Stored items
--------------------------------------------------
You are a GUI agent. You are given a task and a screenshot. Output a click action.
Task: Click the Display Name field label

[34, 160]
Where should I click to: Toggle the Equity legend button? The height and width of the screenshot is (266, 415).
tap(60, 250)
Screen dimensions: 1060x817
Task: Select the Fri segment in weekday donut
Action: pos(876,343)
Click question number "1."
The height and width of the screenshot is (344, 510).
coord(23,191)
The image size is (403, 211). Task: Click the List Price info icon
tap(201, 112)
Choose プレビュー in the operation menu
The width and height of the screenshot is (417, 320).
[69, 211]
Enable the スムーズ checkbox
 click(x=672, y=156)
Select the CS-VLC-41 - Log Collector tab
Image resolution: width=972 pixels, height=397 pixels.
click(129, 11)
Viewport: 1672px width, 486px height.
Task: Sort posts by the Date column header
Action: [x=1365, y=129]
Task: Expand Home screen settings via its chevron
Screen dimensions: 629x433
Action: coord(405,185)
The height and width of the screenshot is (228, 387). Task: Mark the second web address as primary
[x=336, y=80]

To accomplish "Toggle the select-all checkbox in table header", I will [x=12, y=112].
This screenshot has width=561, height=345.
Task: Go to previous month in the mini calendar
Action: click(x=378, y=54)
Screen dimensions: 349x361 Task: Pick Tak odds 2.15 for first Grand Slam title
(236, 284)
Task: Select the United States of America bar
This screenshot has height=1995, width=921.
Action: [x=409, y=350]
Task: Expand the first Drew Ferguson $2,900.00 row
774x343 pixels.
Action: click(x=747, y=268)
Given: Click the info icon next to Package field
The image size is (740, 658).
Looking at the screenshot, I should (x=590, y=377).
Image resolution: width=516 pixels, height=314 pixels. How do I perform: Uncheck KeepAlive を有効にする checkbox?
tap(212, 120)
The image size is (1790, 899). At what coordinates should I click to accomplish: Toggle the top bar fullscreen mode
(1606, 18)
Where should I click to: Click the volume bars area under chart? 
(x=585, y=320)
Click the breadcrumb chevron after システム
--------------------------------------------------
What to do -
Could you retype all of the entries exactly, leaving none out?

Result for this exercise -
You are a GUI agent. You are given a task and a screenshot. Output a click action.
Task: Click the Display Name field label

[34, 160]
Where should I click to: Toggle the Equity legend button? The height and width of the screenshot is (266, 415).
tap(60, 250)
Screen dimensions: 1060x817
Task: Select the Fri segment in weekday donut
Action: pos(876,343)
Click question number "1."
The height and width of the screenshot is (344, 510).
coord(23,191)
The image size is (403, 211). Task: Click the List Price info icon
tap(201, 112)
Choose プレビュー in the operation menu
The width and height of the screenshot is (417, 320).
[69, 211]
Enable the スムーズ checkbox
 click(x=672, y=156)
Select the CS-VLC-41 - Log Collector tab
Image resolution: width=972 pixels, height=397 pixels.
click(129, 11)
Viewport: 1672px width, 486px height.
Task: Sort posts by the Date column header
Action: [x=1365, y=129]
Task: Expand Home screen settings via its chevron
Screen dimensions: 629x433
Action: coord(405,185)
The height and width of the screenshot is (228, 387). Task: Mark the second web address as primary
[x=336, y=80]

To accomplish "Toggle the select-all checkbox in table header", I will [x=12, y=112].
This screenshot has width=561, height=345.
Task: Go to previous month in the mini calendar
Action: click(x=378, y=54)
Screen dimensions: 349x361 Task: Pick Tak odds 2.15 for first Grand Slam title
(236, 284)
Task: Select the United States of America bar
This screenshot has height=1995, width=921.
Action: [x=409, y=350]
Task: Expand the first Drew Ferguson $2,900.00 row
774x343 pixels.
Action: click(x=747, y=268)
Given: Click the info icon next to Package field
The image size is (740, 658).
Looking at the screenshot, I should (x=590, y=377).
Image resolution: width=516 pixels, height=314 pixels. How do I perform: Uncheck KeepAlive を有効にする checkbox?
tap(212, 120)
The image size is (1790, 899). At what coordinates should I click to accomplish: Toggle the top bar fullscreen mode
(1606, 18)
Where should I click to: Click the volume bars area under chart? 
(x=585, y=320)
Click the breadcrumb chevron after システム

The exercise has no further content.